Co-hosts Robert Meyer Burnett and Mike Bawden talk about the upcoming debut of ‘Star Trek: Strange New Worlds’, recent casting announcements for the series, what to expect from Dr. Strange, and the passing of comics legend Neal Adams.

Something strange this way comes.

by Mike Bawden

We catch up with writer-producer-director Robert Meyer Burnett while he was on the road to do The John Campea Show today.

It’s going to be a “strange” week in the world of genre entertainment: Star Trek: Strange New Worlds debuts on Thursday and the sequel to Dr. Strange appears in theaters (in all dimensions as far as we know) on Friday.

Rob and I have a fairly robust conversation about the obstacles ST:SNW must overcome to be viewed as a true Trek-cess by long-time fans and, I have to admit, I’m a bit more optimistic about the show’s chances than Rob. But the discussion is fair and, I think, insightful.

You can listen to it here …

Listen to “What a strange week it’s going to be in the PGS (#018)” on Spreaker.

I think Rob and I come at ‘Strange New Worlds’ from slightly different trajectories. I’m the first to admit, I’m nowhere the die-hard, OG fan that Rob is. Although at my age, I do remember watching the original series while it was on NBC. Or, more precisely, I could only watch the first half of each show because my bedtime was at the half-hour mark, so I never got to see the end of any first-run episode.

At least not from the couch.

There were plenty of evenings when I’d sneak out of bed and army crawl to the top of the stairs leading down to the family room and I’d lay there, on my side, peering through a very small gap between the steps so I could watch the big, console TV at an impossible angle. Now, having kids of my own, I’m sure my dad and mom knew I was up there. But as long as I was quiet, we all played along with the ruse. I got to watch Mr. Spock (because at 7 or 8 years of age, there was little else I really cared about on the show) and then I’d trot off to bed when it ended to make sure I didn’t get caught staying up past bedtime.

So, yeah, I have a long-standing relationship with Star Trek. Especially the original series. But I’m still excited to see what they do with this new series when it comes out.

In my view, it seems as if the producers and showrunners of ST:SNW are unintentionally (or unwittingly) landing on some of the key points they missed with ‘Star Trek: Discovery’ and ‘Star Trek: Picard’ – and that will bring this new show much closer to what makes a science fiction television show of the “Star Trek” brand.

..............................

◆ OBJECTIVE:
Return everything in the post about Strange New Worlds from "by Mike Bawden" down to "know) on Friday.", word for word.

[Stored entries]
..............................

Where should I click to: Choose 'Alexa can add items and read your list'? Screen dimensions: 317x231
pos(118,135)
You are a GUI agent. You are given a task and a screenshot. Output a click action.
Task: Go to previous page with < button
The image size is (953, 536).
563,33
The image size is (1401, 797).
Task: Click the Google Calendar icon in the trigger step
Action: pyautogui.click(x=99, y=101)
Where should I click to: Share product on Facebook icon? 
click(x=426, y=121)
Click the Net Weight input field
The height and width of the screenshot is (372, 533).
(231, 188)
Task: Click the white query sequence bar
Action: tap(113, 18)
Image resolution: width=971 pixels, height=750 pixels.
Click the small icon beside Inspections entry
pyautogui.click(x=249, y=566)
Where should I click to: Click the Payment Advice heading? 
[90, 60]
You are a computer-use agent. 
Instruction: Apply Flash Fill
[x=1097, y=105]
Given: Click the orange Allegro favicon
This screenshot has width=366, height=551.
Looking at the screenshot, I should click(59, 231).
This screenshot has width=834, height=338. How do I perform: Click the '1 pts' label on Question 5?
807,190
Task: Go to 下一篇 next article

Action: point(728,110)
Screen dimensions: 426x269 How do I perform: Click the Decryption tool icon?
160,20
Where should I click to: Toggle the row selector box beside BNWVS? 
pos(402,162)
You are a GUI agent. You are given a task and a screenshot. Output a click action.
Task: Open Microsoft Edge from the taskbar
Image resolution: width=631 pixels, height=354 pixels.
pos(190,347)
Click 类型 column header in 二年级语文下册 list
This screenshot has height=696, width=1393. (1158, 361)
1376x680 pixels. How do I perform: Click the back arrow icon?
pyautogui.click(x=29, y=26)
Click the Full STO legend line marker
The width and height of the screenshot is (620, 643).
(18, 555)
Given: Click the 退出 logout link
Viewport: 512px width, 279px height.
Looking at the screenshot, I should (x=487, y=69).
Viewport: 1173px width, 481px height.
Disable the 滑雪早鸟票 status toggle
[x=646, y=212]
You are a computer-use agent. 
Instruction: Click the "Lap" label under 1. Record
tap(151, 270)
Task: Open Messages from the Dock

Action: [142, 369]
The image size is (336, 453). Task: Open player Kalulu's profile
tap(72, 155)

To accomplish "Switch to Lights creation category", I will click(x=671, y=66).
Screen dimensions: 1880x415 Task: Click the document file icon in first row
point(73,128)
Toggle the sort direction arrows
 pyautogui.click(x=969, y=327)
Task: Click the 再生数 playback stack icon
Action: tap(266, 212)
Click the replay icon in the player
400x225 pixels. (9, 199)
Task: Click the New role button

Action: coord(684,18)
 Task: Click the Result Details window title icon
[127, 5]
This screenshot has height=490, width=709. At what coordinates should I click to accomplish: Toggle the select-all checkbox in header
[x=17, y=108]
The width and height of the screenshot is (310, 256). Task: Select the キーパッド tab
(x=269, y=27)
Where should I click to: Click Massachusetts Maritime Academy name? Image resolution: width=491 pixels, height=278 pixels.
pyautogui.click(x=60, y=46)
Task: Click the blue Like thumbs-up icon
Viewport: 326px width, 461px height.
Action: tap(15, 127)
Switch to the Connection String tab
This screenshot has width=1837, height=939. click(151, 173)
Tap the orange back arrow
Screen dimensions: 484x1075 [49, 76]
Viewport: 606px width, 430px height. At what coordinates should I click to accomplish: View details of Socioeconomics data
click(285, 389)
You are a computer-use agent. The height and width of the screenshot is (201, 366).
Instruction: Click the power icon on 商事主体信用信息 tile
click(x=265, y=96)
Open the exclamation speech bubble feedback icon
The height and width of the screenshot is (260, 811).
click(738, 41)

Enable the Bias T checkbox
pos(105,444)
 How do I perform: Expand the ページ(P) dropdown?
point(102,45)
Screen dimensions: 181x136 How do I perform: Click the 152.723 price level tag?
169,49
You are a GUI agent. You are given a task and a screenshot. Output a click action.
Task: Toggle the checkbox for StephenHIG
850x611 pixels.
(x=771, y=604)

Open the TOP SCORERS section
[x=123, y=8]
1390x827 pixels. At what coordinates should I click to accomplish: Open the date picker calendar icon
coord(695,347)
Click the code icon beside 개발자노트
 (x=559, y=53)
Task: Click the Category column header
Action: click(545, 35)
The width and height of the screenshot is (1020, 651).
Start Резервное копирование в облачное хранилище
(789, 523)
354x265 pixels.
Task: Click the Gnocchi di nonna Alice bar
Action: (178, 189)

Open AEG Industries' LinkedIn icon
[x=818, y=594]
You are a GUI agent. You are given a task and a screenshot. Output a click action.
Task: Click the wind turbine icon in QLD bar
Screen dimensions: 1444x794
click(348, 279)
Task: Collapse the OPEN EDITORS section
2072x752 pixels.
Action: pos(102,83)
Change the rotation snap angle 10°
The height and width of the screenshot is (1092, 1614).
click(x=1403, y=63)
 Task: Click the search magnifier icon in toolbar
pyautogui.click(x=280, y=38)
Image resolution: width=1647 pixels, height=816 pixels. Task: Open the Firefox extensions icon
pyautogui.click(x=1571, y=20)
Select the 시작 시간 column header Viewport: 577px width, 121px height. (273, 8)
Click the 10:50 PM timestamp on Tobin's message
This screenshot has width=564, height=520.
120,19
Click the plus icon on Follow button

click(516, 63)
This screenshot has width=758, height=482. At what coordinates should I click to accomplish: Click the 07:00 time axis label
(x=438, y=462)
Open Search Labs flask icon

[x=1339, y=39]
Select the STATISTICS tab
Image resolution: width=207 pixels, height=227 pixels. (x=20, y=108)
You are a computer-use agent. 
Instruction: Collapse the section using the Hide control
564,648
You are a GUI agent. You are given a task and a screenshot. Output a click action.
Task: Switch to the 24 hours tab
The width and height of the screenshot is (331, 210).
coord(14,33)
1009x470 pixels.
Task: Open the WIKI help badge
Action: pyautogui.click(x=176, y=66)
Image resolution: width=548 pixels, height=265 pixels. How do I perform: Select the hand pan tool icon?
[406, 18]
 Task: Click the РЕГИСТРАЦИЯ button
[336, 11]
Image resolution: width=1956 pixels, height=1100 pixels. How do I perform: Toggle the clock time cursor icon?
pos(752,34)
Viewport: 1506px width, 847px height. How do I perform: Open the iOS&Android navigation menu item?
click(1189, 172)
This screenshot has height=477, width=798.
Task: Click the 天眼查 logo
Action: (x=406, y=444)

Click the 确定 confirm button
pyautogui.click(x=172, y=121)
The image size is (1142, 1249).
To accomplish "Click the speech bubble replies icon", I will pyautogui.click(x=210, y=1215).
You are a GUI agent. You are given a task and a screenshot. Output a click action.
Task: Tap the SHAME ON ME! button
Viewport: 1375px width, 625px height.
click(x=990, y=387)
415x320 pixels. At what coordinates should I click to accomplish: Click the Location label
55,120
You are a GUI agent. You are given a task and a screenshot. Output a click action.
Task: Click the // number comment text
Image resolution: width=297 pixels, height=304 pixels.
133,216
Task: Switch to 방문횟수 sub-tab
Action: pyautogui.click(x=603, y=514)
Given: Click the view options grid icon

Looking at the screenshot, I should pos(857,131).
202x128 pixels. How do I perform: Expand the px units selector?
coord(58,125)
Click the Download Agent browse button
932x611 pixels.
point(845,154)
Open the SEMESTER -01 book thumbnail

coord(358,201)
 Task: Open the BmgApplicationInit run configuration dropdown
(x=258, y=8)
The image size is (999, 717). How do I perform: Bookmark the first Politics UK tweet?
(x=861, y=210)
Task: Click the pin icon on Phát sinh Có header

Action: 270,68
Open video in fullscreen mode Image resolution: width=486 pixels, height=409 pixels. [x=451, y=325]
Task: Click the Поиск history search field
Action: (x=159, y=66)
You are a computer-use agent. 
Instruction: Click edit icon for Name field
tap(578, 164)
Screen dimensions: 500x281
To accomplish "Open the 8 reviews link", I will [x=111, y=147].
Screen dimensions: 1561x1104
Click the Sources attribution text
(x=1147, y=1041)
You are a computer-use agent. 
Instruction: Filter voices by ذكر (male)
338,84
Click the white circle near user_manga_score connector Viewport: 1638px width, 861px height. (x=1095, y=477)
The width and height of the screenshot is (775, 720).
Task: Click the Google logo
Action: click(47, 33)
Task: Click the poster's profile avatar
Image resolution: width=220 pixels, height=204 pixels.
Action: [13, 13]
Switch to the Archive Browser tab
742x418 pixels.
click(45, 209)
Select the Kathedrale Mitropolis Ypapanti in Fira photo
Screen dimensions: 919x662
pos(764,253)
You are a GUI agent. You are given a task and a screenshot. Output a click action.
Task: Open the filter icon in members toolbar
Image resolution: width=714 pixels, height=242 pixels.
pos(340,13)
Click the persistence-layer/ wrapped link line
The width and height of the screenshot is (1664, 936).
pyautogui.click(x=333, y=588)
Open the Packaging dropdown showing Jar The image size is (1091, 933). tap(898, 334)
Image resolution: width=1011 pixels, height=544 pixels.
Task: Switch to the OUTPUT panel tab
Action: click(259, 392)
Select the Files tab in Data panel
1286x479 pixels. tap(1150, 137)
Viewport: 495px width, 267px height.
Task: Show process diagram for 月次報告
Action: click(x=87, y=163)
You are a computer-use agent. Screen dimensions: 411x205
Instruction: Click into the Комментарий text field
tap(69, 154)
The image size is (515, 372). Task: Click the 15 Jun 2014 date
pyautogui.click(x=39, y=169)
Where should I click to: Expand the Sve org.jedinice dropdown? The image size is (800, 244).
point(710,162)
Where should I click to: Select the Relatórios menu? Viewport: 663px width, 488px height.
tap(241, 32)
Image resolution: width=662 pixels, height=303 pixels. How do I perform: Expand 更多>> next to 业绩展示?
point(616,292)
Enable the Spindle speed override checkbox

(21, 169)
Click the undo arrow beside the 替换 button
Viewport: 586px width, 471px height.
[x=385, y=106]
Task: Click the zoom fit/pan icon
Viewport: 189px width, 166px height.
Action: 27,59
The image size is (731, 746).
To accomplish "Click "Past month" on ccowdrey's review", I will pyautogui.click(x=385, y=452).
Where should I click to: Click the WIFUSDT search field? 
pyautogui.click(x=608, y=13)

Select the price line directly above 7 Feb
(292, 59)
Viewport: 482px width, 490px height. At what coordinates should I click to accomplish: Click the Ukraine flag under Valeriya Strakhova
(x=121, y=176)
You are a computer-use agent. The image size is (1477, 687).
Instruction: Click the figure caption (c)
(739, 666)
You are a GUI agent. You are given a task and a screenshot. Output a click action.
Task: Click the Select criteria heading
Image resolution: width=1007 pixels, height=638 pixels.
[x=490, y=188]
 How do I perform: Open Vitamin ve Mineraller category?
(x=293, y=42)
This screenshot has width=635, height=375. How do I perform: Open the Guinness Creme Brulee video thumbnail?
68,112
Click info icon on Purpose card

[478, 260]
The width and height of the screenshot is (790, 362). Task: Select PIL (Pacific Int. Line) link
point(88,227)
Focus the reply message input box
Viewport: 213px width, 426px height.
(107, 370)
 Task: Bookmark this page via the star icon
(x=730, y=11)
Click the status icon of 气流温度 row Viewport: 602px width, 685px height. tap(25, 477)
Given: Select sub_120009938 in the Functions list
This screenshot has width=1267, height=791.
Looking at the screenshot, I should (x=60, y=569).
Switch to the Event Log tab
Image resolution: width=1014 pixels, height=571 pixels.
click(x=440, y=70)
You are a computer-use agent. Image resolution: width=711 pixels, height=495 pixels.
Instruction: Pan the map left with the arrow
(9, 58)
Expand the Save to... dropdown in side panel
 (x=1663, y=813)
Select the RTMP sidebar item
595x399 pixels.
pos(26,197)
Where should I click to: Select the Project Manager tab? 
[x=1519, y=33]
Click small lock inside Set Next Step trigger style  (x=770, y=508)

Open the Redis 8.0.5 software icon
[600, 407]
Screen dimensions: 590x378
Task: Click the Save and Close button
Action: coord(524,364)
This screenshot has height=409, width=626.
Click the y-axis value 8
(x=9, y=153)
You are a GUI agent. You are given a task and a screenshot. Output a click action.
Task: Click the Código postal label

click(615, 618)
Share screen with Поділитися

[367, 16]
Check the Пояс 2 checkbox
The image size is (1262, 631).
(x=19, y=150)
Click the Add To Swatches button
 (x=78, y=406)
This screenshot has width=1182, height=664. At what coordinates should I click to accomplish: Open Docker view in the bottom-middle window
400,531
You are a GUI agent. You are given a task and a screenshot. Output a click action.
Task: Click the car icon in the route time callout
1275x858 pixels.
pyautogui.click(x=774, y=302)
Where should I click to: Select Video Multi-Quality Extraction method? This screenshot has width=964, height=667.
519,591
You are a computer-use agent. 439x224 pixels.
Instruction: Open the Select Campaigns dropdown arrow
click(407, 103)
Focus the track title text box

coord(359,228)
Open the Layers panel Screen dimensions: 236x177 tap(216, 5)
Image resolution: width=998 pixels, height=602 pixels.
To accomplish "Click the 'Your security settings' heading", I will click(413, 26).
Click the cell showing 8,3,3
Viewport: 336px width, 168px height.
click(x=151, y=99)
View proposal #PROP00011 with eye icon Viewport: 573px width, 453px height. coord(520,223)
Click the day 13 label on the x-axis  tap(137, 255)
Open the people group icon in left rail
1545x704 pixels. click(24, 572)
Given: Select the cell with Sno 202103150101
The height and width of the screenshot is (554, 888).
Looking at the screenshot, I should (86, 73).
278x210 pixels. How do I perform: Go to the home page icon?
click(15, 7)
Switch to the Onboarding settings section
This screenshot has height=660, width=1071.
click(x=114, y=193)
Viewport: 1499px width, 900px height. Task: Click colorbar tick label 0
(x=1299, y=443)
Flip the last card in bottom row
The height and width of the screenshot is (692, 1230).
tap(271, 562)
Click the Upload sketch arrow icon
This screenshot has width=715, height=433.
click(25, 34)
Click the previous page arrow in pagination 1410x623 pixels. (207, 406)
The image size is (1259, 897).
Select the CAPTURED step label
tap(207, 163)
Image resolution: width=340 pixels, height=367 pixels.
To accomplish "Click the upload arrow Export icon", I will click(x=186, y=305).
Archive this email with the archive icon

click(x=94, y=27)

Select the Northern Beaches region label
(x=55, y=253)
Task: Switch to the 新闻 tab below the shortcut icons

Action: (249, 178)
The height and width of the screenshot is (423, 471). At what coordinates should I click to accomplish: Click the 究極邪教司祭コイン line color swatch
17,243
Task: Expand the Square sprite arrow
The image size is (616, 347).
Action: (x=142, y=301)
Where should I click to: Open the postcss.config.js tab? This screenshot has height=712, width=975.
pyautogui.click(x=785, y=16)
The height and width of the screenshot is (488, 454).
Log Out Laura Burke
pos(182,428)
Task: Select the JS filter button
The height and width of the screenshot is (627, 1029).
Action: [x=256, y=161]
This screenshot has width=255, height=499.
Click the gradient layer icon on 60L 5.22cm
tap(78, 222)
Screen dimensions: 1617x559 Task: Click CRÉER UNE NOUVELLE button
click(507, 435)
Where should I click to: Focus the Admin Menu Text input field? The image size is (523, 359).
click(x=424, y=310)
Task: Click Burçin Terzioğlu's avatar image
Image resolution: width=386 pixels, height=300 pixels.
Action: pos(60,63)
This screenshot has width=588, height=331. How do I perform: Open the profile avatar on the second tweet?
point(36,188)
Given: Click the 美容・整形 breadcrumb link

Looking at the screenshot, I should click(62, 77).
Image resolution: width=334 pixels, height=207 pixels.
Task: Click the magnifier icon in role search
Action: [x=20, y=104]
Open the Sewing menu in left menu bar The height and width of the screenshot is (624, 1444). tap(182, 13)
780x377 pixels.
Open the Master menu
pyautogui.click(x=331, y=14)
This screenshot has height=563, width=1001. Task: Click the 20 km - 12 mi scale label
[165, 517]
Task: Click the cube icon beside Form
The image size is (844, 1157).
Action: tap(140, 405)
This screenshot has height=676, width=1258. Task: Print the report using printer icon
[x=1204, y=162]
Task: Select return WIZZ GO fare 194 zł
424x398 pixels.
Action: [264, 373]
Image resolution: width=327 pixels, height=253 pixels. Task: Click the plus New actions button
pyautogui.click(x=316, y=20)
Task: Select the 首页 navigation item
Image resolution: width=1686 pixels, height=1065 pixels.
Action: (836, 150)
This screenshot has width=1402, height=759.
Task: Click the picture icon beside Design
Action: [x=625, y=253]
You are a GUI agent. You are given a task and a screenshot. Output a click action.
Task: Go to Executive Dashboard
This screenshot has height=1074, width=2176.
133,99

..............................

◆ COMPLETE ANSWER:
by Mike Bawden

We catch up with writer-producer-director Robert Meyer Burnett while he was on the road to do The John Campea Show today.

It’s going to be a “strange” week in the world of genre entertainment: Star Trek: Strange New Worlds debuts on Thursday and the sequel to Dr. Strange appears in theaters (in all dimensions as far as we know) on Friday.